WRITTEN REQUEST: Gather every line of the material below that contains the word "Volume", matching its case exactly.

RAW DATA:
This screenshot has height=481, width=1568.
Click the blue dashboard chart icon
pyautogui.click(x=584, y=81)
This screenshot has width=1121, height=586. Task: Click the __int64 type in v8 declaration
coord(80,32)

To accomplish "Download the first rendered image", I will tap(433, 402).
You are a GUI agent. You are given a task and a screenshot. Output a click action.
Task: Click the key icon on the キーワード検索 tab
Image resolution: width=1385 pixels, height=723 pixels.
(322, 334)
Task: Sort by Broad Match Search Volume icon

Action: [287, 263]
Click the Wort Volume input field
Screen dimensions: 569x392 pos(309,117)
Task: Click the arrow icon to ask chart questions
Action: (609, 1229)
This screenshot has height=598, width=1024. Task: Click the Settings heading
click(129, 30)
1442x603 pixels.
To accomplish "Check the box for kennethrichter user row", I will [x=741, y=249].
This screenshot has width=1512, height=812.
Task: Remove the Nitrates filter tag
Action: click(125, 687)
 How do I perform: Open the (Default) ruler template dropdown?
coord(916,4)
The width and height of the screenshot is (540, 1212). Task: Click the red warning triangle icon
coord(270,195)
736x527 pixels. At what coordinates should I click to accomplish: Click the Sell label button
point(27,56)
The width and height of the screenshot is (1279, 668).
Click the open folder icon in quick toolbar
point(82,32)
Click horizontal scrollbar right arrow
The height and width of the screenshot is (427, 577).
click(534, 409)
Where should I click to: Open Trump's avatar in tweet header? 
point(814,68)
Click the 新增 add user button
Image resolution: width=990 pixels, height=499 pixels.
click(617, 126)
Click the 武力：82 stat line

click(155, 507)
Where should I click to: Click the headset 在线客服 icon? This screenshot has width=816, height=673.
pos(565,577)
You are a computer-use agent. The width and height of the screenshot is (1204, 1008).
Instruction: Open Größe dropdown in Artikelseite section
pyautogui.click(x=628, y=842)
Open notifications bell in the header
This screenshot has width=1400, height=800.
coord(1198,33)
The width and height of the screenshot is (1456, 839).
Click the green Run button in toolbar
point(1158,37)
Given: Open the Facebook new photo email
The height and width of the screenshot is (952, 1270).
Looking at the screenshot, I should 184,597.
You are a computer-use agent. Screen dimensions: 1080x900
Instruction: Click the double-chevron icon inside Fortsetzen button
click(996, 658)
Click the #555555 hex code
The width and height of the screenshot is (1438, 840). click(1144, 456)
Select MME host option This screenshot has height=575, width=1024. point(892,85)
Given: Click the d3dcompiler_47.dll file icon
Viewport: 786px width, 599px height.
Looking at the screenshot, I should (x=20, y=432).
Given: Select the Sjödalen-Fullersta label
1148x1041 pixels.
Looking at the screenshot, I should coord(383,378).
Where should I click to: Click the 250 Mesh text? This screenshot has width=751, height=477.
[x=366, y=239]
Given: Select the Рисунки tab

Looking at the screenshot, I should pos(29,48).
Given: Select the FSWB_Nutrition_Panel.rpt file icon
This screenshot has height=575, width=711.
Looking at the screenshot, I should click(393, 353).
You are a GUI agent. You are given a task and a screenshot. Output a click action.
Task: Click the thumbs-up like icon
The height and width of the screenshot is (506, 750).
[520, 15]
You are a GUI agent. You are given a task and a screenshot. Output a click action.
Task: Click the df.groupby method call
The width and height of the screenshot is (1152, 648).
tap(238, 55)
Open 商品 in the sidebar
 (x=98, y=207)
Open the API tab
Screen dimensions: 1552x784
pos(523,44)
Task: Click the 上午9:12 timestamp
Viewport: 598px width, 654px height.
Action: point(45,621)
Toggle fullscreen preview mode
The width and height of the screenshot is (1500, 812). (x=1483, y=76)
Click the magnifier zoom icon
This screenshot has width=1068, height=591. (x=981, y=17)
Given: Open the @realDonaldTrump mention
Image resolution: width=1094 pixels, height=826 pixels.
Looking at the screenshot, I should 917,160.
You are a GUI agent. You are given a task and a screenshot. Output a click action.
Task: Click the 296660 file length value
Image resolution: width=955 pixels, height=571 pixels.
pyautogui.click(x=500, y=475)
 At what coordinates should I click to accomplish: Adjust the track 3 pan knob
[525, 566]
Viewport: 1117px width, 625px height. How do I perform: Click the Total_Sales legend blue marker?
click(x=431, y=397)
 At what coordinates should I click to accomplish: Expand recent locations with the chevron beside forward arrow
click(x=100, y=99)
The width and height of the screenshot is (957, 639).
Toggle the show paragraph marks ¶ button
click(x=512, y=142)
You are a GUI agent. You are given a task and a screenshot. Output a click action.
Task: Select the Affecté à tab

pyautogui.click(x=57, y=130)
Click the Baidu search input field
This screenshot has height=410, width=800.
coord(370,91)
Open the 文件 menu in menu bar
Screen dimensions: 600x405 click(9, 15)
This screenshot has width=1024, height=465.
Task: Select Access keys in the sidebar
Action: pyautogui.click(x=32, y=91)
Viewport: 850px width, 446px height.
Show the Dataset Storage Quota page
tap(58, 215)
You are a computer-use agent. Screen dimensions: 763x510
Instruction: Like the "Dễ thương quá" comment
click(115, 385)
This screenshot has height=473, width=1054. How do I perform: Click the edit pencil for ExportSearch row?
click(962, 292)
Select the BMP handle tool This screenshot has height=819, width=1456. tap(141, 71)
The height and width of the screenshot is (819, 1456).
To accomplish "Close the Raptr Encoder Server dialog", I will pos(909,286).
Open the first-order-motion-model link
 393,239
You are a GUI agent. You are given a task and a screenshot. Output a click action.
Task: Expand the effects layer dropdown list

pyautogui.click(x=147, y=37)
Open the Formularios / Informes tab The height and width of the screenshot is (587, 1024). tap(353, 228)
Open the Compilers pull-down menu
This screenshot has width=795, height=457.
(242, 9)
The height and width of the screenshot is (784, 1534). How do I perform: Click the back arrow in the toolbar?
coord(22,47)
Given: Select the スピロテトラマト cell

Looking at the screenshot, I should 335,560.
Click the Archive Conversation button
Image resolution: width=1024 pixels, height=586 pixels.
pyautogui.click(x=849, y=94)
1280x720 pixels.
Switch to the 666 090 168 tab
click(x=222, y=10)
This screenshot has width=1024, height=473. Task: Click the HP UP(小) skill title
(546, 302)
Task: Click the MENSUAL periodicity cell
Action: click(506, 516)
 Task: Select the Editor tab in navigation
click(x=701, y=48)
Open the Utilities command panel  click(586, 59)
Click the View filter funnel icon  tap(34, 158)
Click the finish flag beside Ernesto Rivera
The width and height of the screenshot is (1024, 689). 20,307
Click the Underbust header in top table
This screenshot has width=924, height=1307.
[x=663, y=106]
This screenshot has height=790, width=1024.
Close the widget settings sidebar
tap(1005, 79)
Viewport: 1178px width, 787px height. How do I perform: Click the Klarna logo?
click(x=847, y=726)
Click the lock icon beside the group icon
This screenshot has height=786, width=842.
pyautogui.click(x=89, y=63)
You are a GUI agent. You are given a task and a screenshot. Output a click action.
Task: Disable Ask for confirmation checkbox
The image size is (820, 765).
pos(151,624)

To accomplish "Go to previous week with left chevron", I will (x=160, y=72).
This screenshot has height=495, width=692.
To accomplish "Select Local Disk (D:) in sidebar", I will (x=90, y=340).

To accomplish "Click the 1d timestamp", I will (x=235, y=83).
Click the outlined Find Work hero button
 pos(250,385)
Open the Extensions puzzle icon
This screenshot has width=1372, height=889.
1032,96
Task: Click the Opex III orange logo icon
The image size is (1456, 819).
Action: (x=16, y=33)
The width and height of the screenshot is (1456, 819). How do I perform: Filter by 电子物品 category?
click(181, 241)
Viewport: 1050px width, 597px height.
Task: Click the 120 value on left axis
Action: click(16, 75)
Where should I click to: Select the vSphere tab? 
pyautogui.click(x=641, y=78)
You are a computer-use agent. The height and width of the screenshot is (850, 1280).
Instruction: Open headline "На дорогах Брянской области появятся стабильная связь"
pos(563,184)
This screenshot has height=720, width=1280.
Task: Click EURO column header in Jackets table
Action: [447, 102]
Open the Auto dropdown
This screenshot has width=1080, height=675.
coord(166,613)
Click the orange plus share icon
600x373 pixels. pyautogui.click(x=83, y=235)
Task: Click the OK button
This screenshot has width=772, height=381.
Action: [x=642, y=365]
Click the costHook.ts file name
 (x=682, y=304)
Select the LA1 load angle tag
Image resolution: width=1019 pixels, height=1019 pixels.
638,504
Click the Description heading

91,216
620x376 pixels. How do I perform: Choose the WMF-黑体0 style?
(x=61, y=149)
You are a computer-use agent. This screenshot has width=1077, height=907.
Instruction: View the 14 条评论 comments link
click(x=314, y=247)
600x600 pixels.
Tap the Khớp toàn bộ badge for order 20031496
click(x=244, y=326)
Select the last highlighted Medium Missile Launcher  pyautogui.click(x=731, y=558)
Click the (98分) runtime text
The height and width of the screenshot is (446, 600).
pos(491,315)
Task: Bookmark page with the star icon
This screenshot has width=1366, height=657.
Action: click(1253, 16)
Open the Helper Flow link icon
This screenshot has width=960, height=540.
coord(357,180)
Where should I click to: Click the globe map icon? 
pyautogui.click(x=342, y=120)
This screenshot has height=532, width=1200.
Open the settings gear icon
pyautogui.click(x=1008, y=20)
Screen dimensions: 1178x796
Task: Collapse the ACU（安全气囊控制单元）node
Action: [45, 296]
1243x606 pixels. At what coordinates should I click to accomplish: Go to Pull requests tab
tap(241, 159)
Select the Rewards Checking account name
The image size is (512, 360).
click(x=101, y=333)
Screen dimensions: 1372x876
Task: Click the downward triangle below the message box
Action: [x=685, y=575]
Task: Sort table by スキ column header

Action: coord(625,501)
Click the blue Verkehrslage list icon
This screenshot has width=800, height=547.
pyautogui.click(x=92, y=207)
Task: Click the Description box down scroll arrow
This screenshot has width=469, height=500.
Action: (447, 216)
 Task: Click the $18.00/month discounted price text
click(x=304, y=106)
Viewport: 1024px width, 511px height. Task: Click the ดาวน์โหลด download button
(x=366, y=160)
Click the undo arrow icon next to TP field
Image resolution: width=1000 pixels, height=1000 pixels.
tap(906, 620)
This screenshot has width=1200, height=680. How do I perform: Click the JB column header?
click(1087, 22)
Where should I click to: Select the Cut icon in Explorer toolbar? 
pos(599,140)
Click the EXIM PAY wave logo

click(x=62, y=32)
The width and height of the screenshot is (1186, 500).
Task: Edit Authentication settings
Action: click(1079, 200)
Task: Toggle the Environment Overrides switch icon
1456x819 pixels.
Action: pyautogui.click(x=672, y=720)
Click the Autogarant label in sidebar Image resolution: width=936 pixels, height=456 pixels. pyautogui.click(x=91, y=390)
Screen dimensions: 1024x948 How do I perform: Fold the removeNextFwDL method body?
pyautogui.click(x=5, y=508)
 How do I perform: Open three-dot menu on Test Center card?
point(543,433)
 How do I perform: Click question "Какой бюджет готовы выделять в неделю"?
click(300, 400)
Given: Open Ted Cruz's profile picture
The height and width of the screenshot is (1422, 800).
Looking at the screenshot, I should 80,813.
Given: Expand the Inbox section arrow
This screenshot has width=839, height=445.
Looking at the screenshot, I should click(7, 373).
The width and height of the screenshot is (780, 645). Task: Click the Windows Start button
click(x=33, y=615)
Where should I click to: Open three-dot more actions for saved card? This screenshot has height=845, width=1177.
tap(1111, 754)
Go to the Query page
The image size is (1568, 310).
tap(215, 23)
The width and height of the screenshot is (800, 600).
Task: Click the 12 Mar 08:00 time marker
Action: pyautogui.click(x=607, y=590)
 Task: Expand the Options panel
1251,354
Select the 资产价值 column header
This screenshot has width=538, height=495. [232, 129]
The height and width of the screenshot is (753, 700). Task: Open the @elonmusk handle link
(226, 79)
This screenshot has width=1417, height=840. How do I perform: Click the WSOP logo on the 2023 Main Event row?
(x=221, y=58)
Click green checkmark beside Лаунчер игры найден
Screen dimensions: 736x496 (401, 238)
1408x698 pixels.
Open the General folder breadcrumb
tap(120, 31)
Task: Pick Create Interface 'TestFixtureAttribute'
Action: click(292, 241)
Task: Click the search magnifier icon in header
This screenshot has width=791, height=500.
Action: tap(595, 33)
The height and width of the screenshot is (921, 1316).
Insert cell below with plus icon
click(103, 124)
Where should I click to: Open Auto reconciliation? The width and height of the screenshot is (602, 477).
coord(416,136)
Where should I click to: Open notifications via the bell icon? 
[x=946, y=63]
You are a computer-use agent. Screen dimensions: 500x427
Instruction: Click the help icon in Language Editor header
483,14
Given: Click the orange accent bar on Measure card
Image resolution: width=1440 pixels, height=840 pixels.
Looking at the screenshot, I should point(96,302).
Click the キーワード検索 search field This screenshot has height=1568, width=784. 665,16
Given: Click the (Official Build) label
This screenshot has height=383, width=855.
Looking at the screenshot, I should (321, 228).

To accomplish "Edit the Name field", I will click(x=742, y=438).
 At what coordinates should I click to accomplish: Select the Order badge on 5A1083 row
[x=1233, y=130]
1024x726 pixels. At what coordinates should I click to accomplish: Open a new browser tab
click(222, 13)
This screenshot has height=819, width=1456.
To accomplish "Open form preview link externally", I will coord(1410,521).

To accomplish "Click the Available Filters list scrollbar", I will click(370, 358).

OUTPUT FOR THIS TASK:
Task: Sort by Broad Match Search Volume icon
Click the Wort Volume input field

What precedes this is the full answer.